The NSW Government has announced it will cut land tax for build-to-rent housing projects by 50 per cent for the next twenty years, but some housing experts are asking who will really benefit.
The government says the measure will diversify housing options and boost jobs during COVID recovery, and developers have welcomed the incentive package they’ve been lobbying for.
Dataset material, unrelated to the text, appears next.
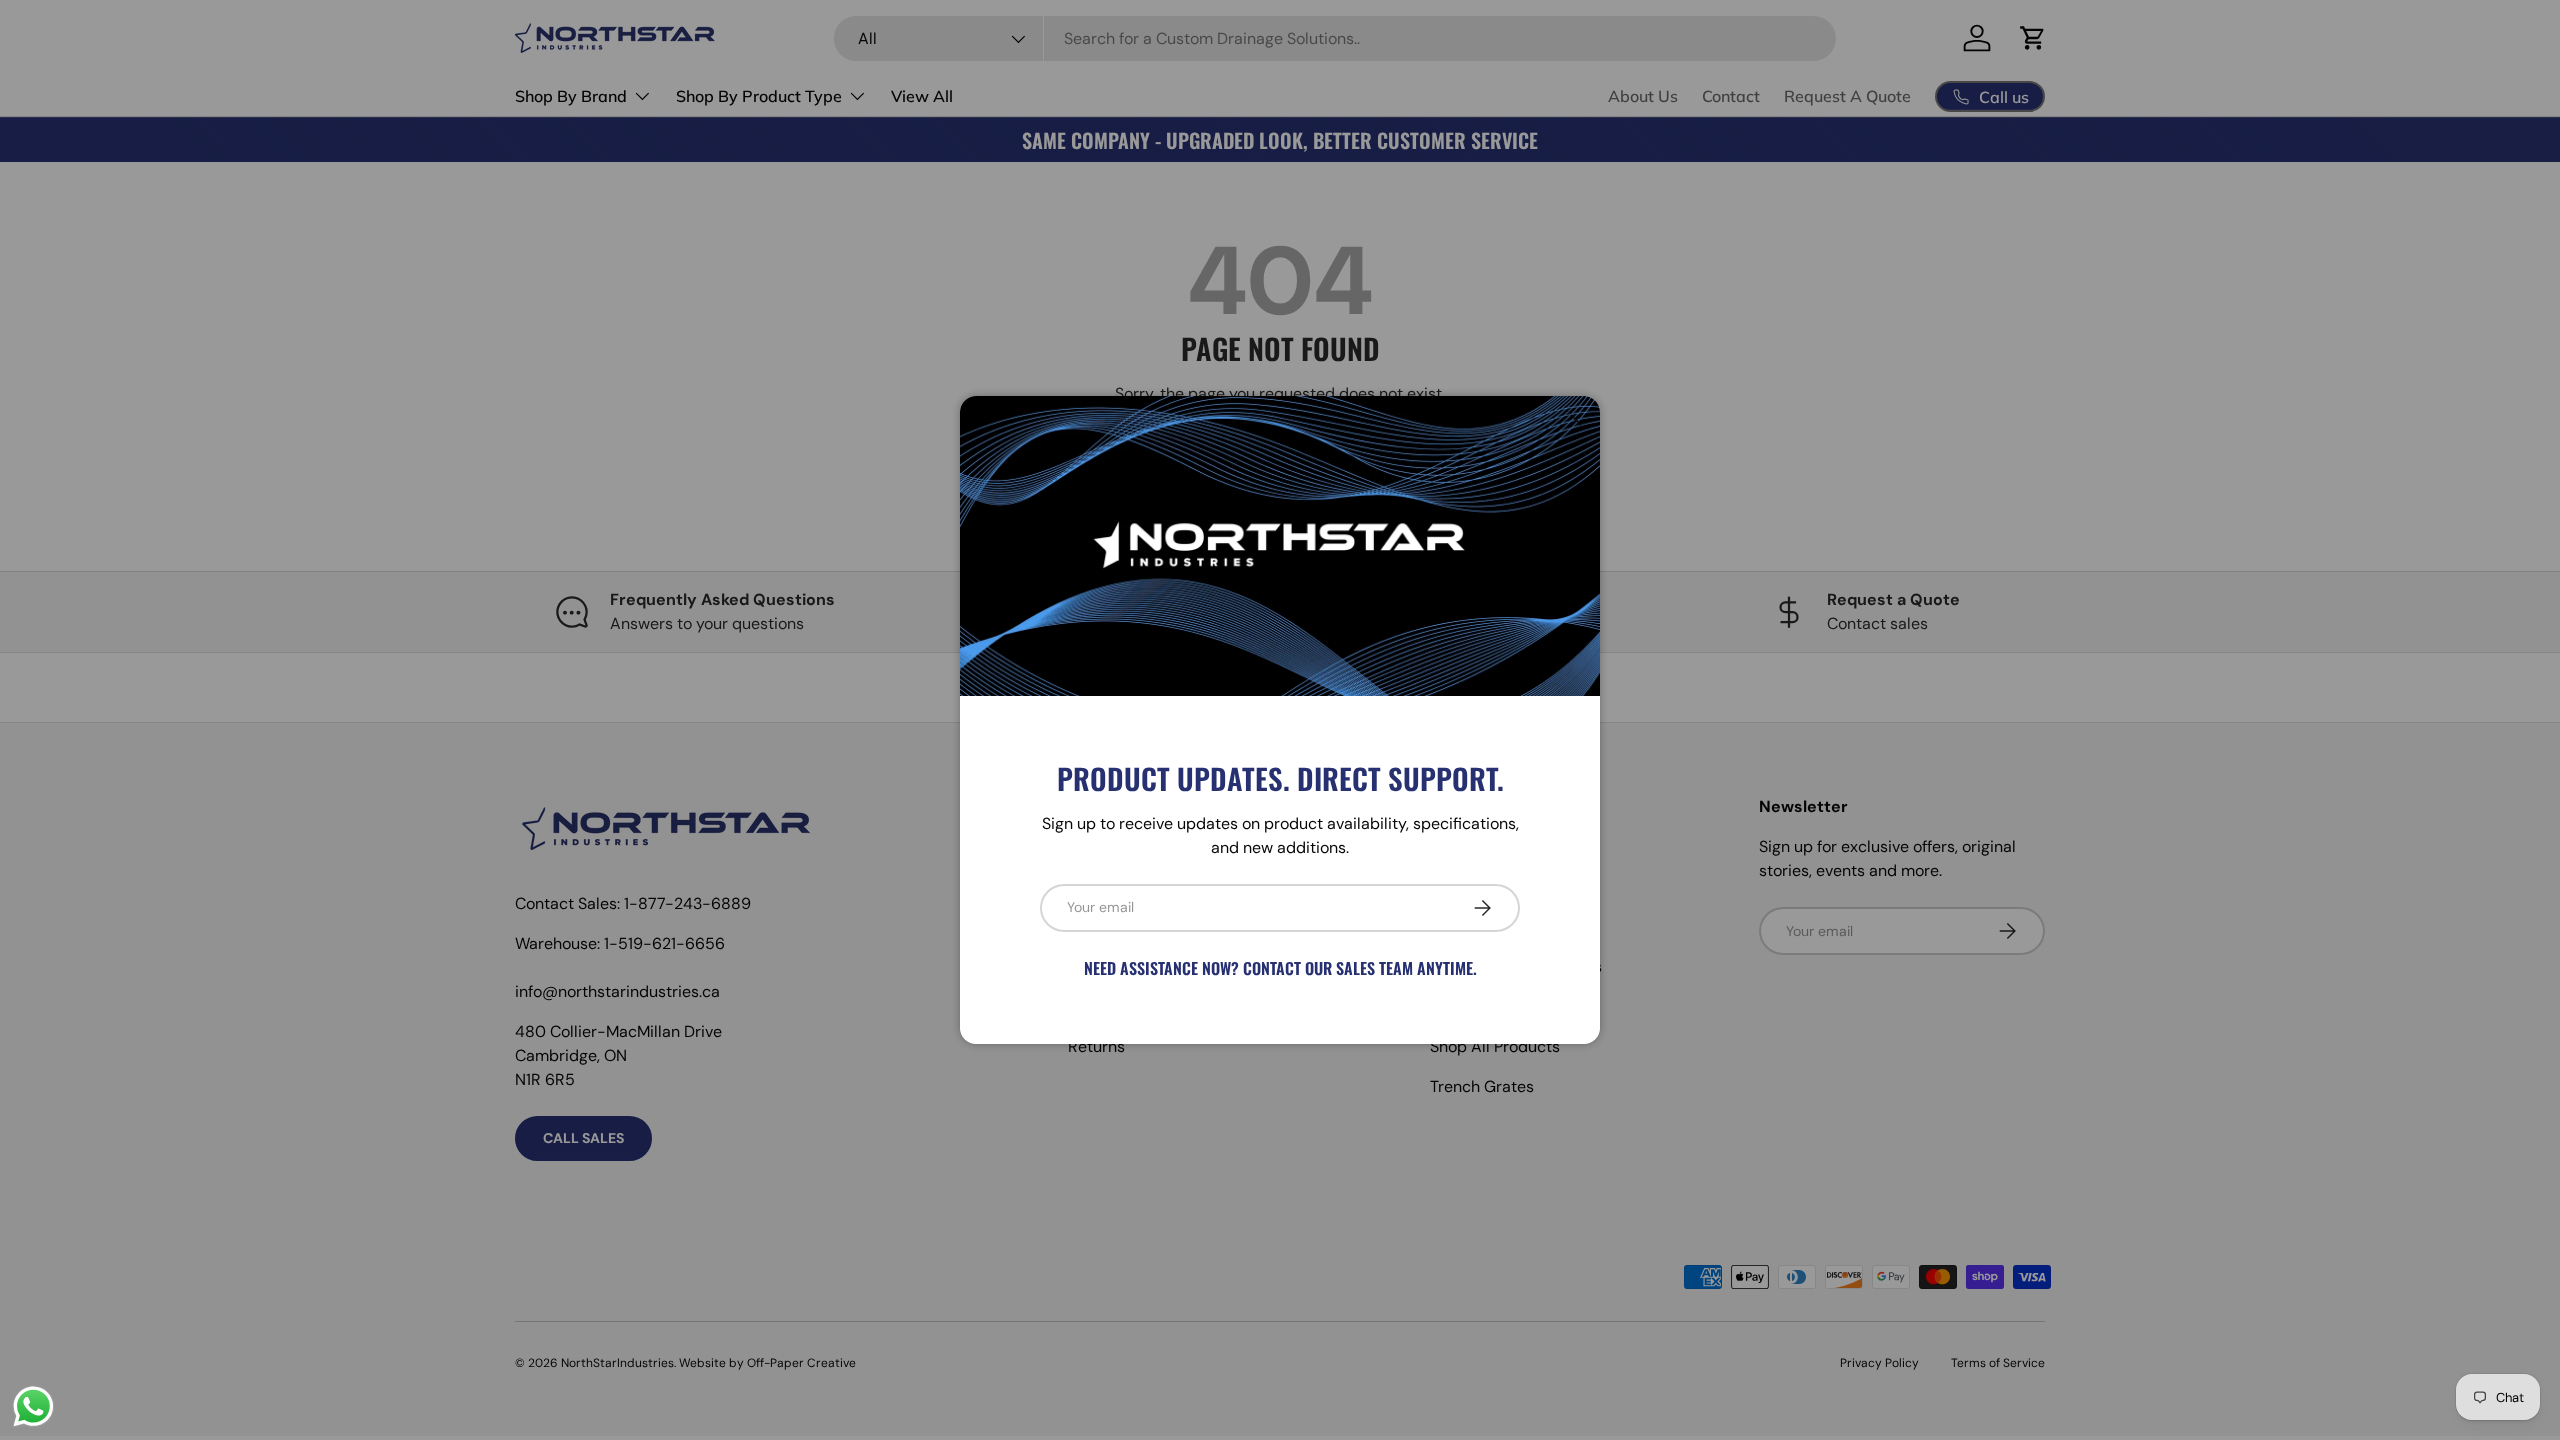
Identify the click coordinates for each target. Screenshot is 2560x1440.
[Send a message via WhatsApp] (33, 1406)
But there are also concerns the ultimate beneficiaries will be big developers and foreign investors.
Under the build-to-rent model the entire building is owned by one entity rather than being sold to buyers through a strata plan, and is designed to be available for rental accommodation for the life of the structure.
“Build-to-rent is popular overseas but still in its infancy in Australia, and we want to remove barriers and allow this segment of the market to grow,” Treasurer Dominic Perrottet said in a statement.
To be eligible for the discount, a build‑to‑rent development in metropolitan areas must be at least 50 units and construction must have commenced on or after 1 July 2020 .
The projects must provide purpose built rental units, be managed under unified ownership, and include options for longer leases.
Different unit thresholds will be considered for regional areas.
Full eligibility criteria will be released in coming weeks.
An exemption from foreign investor surcharges will also be provided until 2040 for build-to-rent developers, Mr Perrottet announced.
Meanwhile the government is also proposing changes to the Housing Diversity SEPP to include statewide standards for build-to-rent housing.
The proposed changes would simplify planning controls and support investment in a range of affordable housing including built-to-rent, co-living, social housing, and student housing, planning minister Rob Stokes said.
The Housing Diversity SEPP delivers on our commitment to simplify the planning system, reduce complexity, and support a strategic-led planning system that delivers a broad range of housing needs for the community,” he said.
The Housing Diversity SEPP is on exhibition for feedback until September 9.
Win for big developers
Urban Taskforce, which has long been campaigning for build-to-rent tax concessions, welcomed the announcement as well as the scrapping of “punitive” foreign investor surcharges.
“This very welcome news for renters and for jobs,” chief executive Tom Forrest said.
But Dr Chris Martin, a senior research fellow with the UNSW City Futures Research Centre’s Housing program, says encouraging the build-to-rent market will ultimately benefit developers and doesn’t automatically mean a better deal for tenants.
He says the government reforms are being driving by the emerging build-to-rent sector, spearheaded by giants like Mirvac and Lendlease, which is looking for new investors – in particular overseas financial institutions- to replace the dwindling ‘mum and dad’ market.
Dr Martin says there’s an argument that build-to-rent will result in more tenant-centred and built-for-purpose rental housing.
But there’s also a risk that building standards will be diminished, while underlying issues around affordability and tenancy rights will remain.
“There is a case for having a more customer tenant service orientated landlord under build-to-rent but I don’t think we should take for granted that these new landlords will offer tenants a better deal,” he told Government News.